Pursuant to Section 19(b)(1) of the Securities Exchange Act of 1934 (“Act”), and Rule 19b-4 thereunder, notice is hereby given that on April 29, 2024, Nasdaq PHLX LLC (“Phlx” or “Exchange”) filed with the Securities and Exchange Commission (“Commission”) the proposed rule change as described in Items I, II, and III below, which Items have been prepared by the self-regulatory organization. The Commission is publishing this notice to solicit comments on the proposed rule change from interested persons.

I. Self-Regulatory Organization's Statement of the Terms of Substance of the Proposed Rule Change

The Exchange proposes to amend the Exchange's fees for connectivity and co-location services, as described further below.

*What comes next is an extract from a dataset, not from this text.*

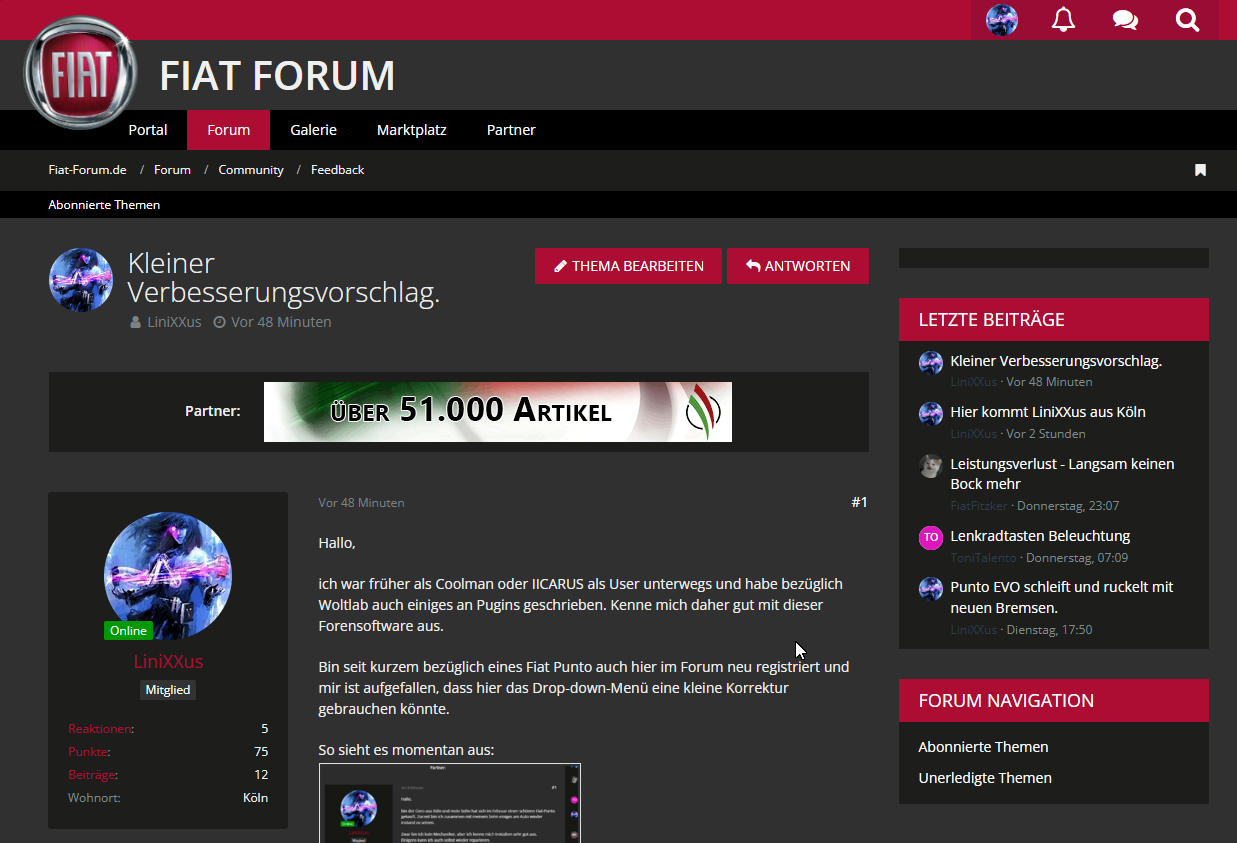The width and height of the screenshot is (1237, 843).
Task: Go to the Marktplatz section
Action: pyautogui.click(x=411, y=130)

The text of the proposed rule change is available on the Exchange's website at https://listingcenter.nasdaq.com/rulebook/phlx/rules, at the principal office of the Exchange, and at the Commission's Public Reference Room.

II. Self-Regulatory Organization's Statement of the Purpose of, and Statutory Basis for, the Proposed Rule Change

In its filing with the Commission, the Exchange included statements concerning the purpose of and basis for the proposed rule change and discussed any comments it received on the proposed rule change. The text of these statements may be examined at the places specified in Item IV below. The Exchange has prepared summaries, set forth in sections A, B, and C below, of the most significant aspects of such statements.

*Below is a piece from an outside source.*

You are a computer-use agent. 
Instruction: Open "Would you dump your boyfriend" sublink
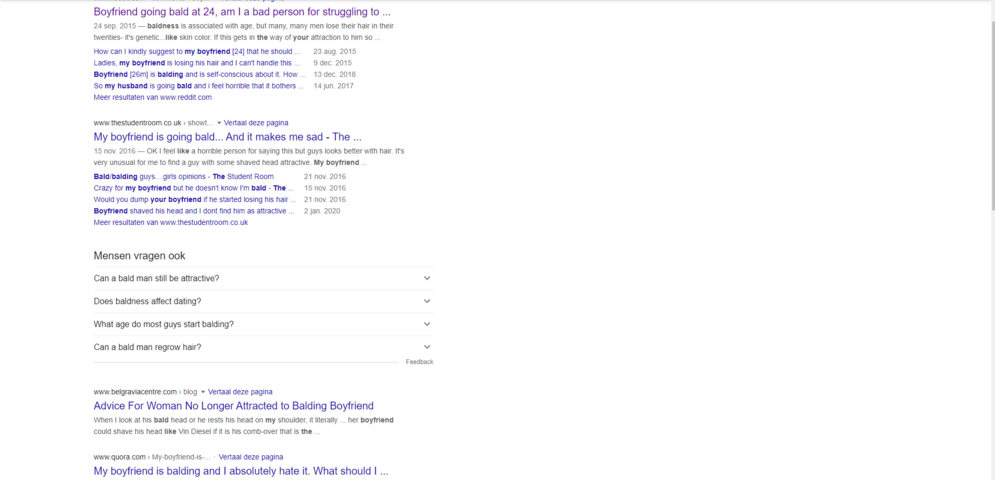tap(196, 199)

A. Self-Regulatory Organization's Statement of the Purpose of, and Statutory Basis for, the Proposed Rule Change

1. Purpose

The purpose of the proposed rule change is to amend the Exchange's fees relating to connectivity and co-location services. Specifically, the Exchange proposes to raise its fees for connectivity and co-location services in General 8 as well as certain fees related to its Testing Facilities in Equity 7, Section 3 by 5.5%, with certain exceptions.

The Exchange initially filed the proposed pricing change on March 1, 2024 (SR-Phlx-2024-08). The instant filing replaces SR-Phlx-2024-08, which was withdrawn on April 29, 2024.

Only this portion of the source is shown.